**What to work on:** Tally the lines below that contain the word "window", and give only that number.

Dataset excerpts:
========

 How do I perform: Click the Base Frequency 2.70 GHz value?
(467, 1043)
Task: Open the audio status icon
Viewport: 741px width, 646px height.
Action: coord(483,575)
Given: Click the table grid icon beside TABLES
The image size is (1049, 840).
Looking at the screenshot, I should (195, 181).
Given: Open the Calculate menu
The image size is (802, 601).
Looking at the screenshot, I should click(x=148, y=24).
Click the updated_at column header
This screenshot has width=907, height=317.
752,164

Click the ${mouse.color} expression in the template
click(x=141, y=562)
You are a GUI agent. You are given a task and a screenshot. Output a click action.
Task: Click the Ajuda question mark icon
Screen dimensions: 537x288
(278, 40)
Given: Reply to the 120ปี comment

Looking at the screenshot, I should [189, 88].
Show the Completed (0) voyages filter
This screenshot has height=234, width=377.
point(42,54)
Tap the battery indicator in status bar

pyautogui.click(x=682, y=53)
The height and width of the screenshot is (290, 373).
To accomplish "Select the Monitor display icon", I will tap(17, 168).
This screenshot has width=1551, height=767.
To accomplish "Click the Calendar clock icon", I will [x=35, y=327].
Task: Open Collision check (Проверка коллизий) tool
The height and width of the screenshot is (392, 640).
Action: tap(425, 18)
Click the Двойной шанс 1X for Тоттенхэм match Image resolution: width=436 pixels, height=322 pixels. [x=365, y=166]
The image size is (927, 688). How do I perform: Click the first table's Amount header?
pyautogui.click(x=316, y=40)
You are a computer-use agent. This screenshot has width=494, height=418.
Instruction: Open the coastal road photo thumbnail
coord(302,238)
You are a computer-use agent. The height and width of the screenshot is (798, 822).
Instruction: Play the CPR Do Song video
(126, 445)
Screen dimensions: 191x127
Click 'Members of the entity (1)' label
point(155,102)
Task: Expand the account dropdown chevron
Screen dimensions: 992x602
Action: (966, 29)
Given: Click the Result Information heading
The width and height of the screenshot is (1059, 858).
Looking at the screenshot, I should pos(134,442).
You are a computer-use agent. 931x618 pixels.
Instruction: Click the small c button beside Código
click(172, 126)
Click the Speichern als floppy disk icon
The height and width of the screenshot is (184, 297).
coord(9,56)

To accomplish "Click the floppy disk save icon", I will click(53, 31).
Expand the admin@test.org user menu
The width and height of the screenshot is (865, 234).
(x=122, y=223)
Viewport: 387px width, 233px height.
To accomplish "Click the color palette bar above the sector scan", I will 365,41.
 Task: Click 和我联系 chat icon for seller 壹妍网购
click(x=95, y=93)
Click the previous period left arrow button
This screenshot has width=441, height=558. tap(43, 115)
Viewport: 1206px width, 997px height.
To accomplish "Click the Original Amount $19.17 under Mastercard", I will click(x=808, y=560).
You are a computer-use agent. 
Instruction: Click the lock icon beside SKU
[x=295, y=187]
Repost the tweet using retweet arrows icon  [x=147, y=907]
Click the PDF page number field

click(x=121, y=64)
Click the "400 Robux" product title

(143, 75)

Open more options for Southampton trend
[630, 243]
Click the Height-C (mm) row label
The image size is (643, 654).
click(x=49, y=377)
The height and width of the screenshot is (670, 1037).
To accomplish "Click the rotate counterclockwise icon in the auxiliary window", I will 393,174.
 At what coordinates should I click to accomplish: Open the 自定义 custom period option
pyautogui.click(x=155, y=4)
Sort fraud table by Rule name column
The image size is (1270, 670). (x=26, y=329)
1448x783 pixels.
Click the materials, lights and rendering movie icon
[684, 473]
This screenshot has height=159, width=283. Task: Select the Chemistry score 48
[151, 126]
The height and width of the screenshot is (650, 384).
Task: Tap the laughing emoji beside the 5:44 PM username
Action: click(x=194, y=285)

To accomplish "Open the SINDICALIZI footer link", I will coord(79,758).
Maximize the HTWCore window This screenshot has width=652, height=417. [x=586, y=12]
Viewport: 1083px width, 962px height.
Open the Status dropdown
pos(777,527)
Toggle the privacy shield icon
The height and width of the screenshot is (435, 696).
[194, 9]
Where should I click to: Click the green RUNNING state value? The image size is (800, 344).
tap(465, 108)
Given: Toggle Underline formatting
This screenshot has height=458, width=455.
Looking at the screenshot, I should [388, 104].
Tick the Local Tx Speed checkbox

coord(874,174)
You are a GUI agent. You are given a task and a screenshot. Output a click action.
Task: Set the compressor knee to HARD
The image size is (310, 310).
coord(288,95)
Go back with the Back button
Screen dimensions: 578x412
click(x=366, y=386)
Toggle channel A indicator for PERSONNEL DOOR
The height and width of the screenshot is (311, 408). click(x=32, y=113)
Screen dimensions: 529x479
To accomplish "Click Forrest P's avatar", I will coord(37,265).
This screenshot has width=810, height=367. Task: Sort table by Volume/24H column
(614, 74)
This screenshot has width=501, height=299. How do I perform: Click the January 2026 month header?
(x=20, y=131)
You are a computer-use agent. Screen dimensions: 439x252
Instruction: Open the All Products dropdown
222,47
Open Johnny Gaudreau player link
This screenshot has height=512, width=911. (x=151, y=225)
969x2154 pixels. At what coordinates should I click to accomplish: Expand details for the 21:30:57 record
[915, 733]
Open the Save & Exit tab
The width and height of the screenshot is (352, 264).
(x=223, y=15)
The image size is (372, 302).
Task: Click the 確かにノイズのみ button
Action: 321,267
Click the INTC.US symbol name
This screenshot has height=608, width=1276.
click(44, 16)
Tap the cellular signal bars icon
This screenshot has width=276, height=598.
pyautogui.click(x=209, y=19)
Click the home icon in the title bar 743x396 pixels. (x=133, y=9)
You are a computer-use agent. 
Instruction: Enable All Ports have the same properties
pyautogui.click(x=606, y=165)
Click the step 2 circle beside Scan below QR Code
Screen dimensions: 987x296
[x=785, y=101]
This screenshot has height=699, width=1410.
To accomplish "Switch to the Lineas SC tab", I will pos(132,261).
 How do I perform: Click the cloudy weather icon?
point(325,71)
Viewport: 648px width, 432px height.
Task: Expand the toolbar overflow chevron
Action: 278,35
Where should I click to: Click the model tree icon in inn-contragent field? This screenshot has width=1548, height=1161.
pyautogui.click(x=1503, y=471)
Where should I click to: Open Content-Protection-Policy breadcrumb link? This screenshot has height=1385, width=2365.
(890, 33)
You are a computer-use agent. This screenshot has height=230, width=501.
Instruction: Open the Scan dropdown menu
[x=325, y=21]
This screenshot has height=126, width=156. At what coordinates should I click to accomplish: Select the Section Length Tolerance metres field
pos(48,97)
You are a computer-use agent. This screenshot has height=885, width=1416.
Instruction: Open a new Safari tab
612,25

========

**Answer space:** 2